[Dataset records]
------------
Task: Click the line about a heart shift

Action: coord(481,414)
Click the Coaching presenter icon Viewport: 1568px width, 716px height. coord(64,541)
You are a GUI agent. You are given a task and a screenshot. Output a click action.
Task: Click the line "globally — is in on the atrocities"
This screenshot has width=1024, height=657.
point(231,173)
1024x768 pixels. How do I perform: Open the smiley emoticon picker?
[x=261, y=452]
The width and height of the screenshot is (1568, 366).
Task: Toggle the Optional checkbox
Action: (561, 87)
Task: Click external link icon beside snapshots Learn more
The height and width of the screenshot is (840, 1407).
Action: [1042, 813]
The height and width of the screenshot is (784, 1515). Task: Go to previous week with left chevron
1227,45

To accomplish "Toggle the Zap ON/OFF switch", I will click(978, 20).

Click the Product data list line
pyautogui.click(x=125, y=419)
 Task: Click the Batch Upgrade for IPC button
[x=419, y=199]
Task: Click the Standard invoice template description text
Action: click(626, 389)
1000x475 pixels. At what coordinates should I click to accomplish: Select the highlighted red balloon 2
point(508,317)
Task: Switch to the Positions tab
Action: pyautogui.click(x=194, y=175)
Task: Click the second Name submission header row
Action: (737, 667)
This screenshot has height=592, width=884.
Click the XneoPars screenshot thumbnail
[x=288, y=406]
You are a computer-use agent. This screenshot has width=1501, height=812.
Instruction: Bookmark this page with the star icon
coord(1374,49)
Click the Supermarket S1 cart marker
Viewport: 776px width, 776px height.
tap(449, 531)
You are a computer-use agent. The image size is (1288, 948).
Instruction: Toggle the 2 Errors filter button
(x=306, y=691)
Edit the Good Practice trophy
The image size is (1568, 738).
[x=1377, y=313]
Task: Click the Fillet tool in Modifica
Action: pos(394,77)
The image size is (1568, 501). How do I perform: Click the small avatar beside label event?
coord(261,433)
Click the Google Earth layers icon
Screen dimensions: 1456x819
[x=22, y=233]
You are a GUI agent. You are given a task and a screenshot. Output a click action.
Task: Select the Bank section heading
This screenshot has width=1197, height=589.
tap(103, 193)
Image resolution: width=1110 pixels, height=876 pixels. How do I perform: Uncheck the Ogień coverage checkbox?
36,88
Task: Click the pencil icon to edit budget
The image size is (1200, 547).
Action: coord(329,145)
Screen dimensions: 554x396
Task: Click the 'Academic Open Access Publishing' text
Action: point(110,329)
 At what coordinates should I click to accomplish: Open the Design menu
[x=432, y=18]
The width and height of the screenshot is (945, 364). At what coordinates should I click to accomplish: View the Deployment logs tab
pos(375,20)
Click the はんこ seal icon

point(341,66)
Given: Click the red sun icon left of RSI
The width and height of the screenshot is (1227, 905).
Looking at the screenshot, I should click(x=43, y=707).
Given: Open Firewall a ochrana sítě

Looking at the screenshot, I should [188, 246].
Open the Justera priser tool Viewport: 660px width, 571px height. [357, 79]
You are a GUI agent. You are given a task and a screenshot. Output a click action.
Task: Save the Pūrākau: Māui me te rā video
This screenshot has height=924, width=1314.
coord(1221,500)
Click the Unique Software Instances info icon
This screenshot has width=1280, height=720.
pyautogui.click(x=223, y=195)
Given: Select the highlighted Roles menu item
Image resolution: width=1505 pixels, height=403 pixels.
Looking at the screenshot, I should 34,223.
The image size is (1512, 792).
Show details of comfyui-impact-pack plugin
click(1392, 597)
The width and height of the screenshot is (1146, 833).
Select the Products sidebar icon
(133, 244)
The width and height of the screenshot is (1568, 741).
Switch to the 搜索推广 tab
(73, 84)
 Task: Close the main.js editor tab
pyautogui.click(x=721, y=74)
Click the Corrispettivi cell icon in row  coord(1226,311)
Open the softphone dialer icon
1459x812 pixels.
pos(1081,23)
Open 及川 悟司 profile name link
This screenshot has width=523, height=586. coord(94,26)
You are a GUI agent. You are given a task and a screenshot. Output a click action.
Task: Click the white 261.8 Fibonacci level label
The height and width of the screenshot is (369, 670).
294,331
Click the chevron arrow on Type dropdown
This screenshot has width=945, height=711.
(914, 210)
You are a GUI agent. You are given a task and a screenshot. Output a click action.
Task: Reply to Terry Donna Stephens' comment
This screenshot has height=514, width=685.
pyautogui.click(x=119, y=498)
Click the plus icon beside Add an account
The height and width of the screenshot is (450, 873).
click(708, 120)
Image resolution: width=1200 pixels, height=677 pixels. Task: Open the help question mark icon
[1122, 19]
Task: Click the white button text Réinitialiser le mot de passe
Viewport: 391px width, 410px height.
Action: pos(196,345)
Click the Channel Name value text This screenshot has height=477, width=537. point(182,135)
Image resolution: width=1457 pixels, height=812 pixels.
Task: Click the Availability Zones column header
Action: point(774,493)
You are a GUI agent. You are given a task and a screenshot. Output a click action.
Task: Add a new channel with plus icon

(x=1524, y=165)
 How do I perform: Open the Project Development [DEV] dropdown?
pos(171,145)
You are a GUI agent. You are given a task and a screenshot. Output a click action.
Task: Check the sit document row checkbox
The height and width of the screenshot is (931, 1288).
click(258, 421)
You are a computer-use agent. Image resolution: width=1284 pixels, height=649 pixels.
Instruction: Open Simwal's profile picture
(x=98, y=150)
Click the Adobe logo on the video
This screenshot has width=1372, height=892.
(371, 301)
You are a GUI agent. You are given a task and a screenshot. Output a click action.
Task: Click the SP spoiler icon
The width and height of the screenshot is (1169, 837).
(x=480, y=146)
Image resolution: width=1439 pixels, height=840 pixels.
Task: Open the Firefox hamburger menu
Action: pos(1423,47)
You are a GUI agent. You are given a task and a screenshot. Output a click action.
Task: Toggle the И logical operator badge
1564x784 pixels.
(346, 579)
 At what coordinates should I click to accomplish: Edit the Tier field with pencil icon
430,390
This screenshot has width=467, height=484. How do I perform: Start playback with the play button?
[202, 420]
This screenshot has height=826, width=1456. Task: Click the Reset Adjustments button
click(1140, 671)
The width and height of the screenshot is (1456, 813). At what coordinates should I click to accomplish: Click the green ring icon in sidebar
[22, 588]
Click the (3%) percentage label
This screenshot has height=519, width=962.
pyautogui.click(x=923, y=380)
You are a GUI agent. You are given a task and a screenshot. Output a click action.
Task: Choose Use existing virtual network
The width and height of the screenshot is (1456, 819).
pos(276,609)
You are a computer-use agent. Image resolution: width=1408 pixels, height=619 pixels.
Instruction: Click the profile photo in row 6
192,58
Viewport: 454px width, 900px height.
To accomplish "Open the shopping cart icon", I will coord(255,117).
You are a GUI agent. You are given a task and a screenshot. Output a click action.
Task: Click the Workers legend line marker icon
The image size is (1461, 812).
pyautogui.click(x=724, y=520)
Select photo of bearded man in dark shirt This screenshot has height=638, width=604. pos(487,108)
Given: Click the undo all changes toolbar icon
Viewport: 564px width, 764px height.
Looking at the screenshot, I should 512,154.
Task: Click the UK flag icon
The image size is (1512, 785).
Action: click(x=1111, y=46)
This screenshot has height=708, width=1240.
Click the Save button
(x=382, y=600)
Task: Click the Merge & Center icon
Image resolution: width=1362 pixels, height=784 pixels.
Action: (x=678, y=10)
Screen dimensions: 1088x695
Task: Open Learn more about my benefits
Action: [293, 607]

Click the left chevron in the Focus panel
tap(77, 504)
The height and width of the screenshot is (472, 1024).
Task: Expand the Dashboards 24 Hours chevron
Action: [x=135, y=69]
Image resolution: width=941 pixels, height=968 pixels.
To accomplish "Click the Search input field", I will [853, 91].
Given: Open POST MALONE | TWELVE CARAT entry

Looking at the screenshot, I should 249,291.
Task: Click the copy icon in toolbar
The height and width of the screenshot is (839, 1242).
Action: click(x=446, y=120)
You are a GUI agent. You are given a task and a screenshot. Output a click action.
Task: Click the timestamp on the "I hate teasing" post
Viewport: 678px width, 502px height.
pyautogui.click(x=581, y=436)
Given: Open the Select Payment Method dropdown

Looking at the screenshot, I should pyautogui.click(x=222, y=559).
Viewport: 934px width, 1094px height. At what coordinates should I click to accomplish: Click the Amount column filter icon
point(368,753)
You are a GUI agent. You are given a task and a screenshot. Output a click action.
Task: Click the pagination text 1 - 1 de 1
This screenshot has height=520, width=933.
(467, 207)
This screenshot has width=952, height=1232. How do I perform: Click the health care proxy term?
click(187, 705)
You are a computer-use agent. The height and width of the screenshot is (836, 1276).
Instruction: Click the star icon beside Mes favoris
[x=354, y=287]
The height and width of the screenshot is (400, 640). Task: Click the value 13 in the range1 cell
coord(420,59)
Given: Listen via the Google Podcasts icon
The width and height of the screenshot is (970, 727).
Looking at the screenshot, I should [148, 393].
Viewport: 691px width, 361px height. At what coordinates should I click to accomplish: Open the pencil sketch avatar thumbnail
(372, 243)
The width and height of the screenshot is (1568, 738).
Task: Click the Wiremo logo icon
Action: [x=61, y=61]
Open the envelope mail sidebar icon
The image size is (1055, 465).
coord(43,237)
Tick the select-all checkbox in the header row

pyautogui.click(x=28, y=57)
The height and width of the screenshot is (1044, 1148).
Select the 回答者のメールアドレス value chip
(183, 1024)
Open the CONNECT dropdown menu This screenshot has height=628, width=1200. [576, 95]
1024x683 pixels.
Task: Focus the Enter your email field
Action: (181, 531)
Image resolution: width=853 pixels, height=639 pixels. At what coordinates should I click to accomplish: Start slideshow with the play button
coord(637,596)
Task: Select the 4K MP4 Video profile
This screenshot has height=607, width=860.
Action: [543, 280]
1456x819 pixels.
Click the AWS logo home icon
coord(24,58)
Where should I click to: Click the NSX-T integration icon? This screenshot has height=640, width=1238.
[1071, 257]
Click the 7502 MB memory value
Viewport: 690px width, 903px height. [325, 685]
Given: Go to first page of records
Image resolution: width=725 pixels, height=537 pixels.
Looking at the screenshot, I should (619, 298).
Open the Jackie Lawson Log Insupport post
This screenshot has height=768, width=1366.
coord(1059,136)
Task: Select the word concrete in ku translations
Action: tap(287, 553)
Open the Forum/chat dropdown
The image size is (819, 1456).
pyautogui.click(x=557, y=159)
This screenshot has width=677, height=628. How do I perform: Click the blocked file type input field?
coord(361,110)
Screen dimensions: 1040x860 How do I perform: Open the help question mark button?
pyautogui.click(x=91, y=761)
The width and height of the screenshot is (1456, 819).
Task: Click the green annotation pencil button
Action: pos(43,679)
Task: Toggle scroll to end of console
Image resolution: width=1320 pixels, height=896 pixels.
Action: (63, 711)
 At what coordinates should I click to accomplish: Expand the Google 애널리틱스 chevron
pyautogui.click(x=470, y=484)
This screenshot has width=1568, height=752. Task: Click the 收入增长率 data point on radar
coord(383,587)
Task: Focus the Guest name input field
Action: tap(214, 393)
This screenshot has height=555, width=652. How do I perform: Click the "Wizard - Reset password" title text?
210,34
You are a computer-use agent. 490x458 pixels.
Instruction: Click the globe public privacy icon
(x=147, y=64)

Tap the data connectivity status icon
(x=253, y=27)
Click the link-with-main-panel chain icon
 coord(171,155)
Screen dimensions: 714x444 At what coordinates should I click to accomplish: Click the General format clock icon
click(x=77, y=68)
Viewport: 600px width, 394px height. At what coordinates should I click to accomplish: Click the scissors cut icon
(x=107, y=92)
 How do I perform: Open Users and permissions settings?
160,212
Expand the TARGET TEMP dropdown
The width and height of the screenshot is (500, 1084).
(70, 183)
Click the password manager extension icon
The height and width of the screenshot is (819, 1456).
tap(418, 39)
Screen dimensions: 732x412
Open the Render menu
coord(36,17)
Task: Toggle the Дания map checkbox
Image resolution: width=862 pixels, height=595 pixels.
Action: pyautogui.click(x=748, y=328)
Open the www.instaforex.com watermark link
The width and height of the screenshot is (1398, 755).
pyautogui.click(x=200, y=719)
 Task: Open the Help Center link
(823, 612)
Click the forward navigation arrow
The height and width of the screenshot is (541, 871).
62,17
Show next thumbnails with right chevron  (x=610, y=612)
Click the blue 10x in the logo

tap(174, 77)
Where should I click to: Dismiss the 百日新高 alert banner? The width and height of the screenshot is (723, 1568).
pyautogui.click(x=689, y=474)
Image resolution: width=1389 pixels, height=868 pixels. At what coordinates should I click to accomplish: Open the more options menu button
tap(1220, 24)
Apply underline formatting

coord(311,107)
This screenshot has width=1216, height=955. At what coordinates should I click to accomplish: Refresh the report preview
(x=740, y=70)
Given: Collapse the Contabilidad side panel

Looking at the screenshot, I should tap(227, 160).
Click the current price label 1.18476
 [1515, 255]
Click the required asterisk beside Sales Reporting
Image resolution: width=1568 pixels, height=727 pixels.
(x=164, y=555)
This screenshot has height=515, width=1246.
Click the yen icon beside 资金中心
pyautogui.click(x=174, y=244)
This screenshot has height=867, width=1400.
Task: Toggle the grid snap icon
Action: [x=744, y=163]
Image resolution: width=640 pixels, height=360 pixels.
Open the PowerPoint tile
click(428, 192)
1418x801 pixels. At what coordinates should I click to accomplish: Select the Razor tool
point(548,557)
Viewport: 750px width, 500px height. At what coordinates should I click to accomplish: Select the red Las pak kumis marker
------------
▶ _INSTRUCTION_: Output as a JSON list of strings, one string per line and with blank lines omitted, the lines from the one containing "Expand the TARGET TEMP dropdown" through the one containing "Action: pyautogui.click(x=748, y=328)", both included.

▶ _CORRECT RESULT_:
[
  "Expand the TARGET TEMP dropdown",
  "The width and height of the screenshot is (500, 1084).",
  "(70, 183)",
  "Click the password manager extension icon",
  "The height and width of the screenshot is (819, 1456).",
  "tap(418, 39)",
  "Screen dimensions: 732x412",
  "Open the Render menu",
  "coord(36,17)",
  "Task: Toggle the Дания map checkbox",
  "Image resolution: width=862 pixels, height=595 pixels.",
  "Action: pyautogui.click(x=748, y=328)"
]